:: AIM OF THE EXERCISE ::
Could you return each entry below exactly as written, minus any pictures?

Stored data entries
════════════════════

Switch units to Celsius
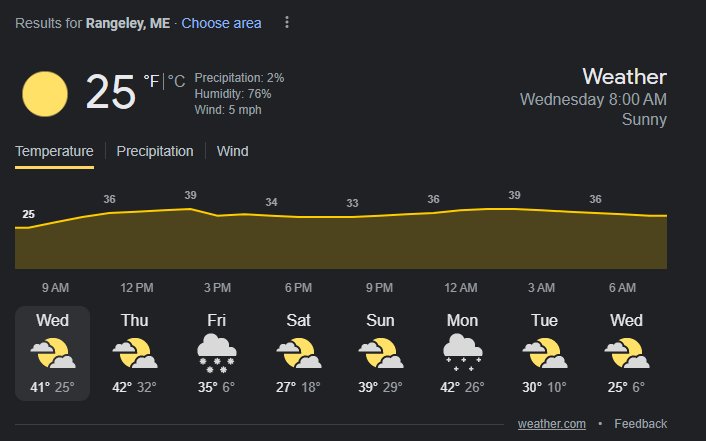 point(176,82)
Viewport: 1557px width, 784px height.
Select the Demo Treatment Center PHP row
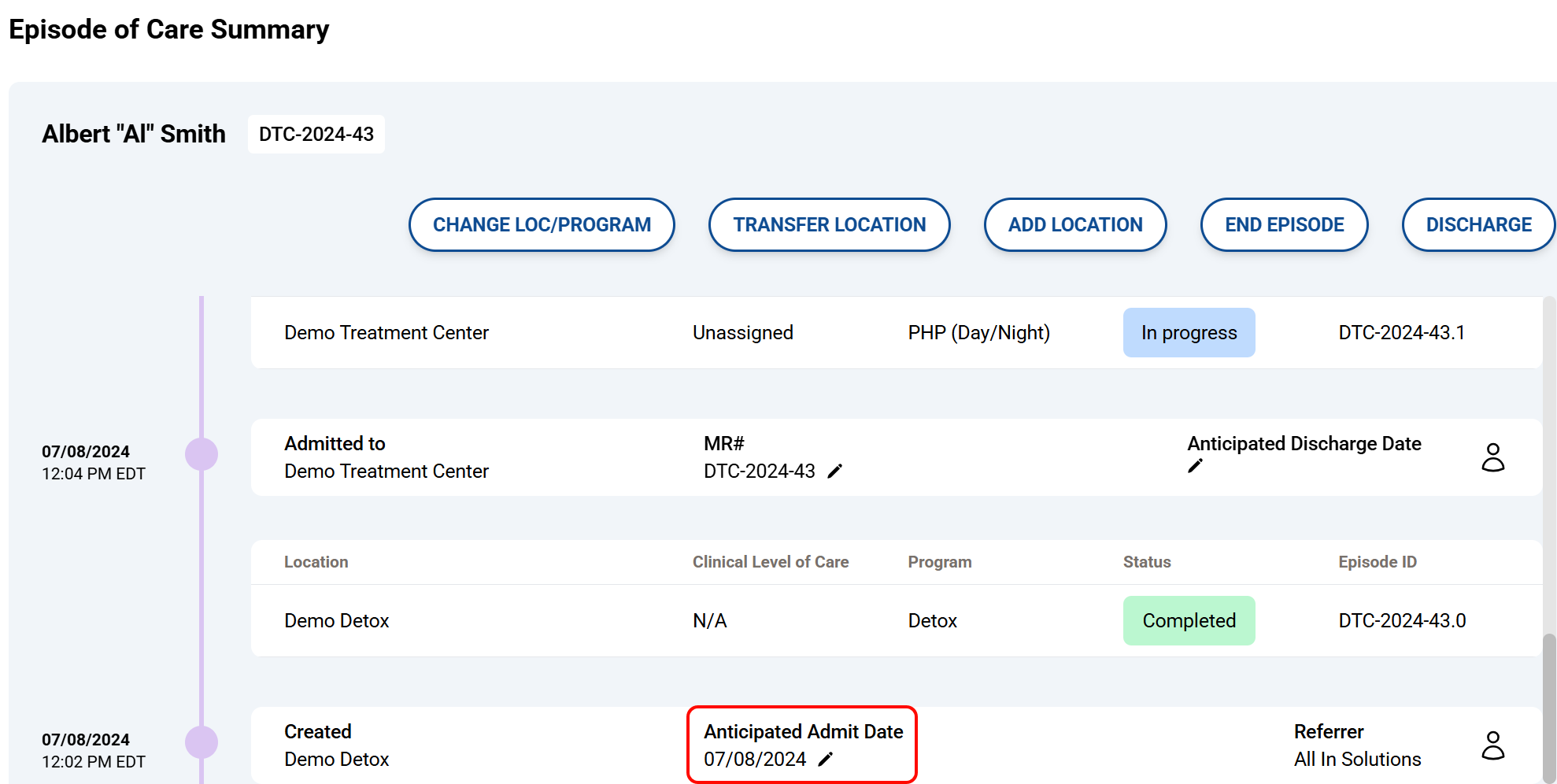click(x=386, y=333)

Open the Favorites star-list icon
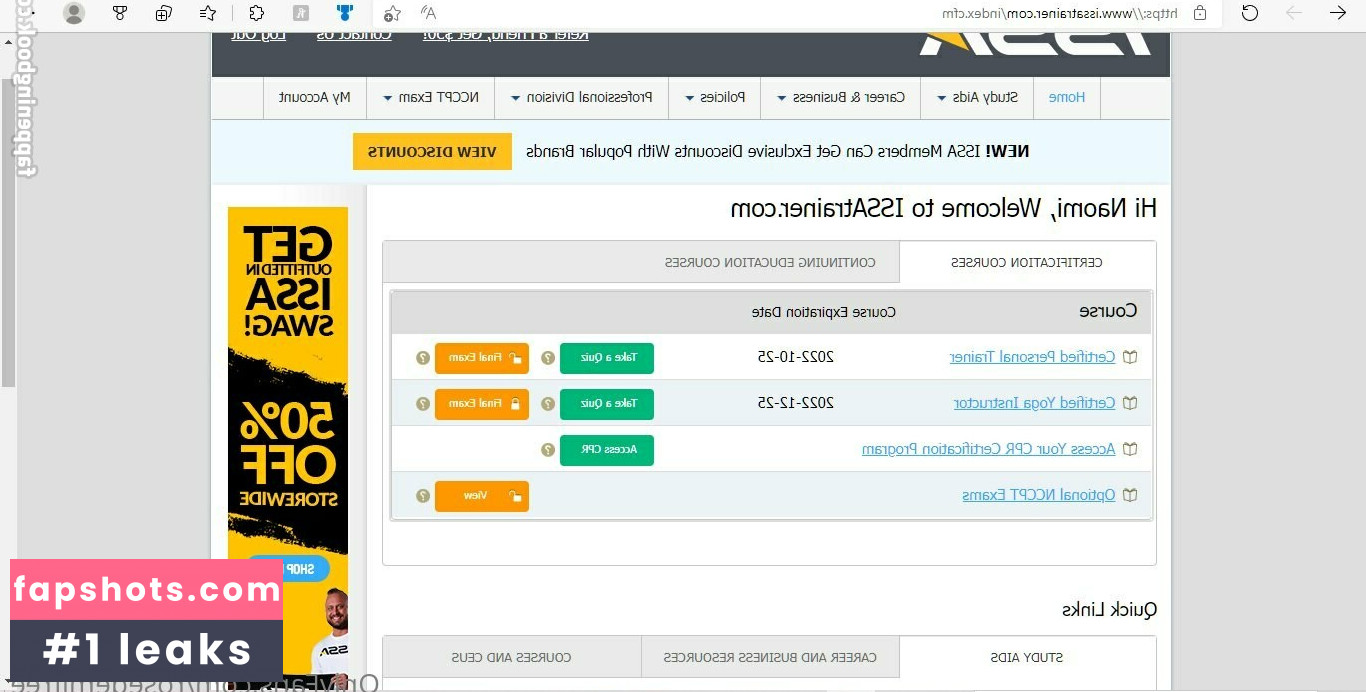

════════════════════

:: SOLUTION TO THIS PROBLEM ::
Switch units to Celsius
 point(176,82)
Viewport: 1557px width, 784px height.
Select the Demo Treatment Center PHP row
click(x=386, y=333)

Open the Favorites star-list icon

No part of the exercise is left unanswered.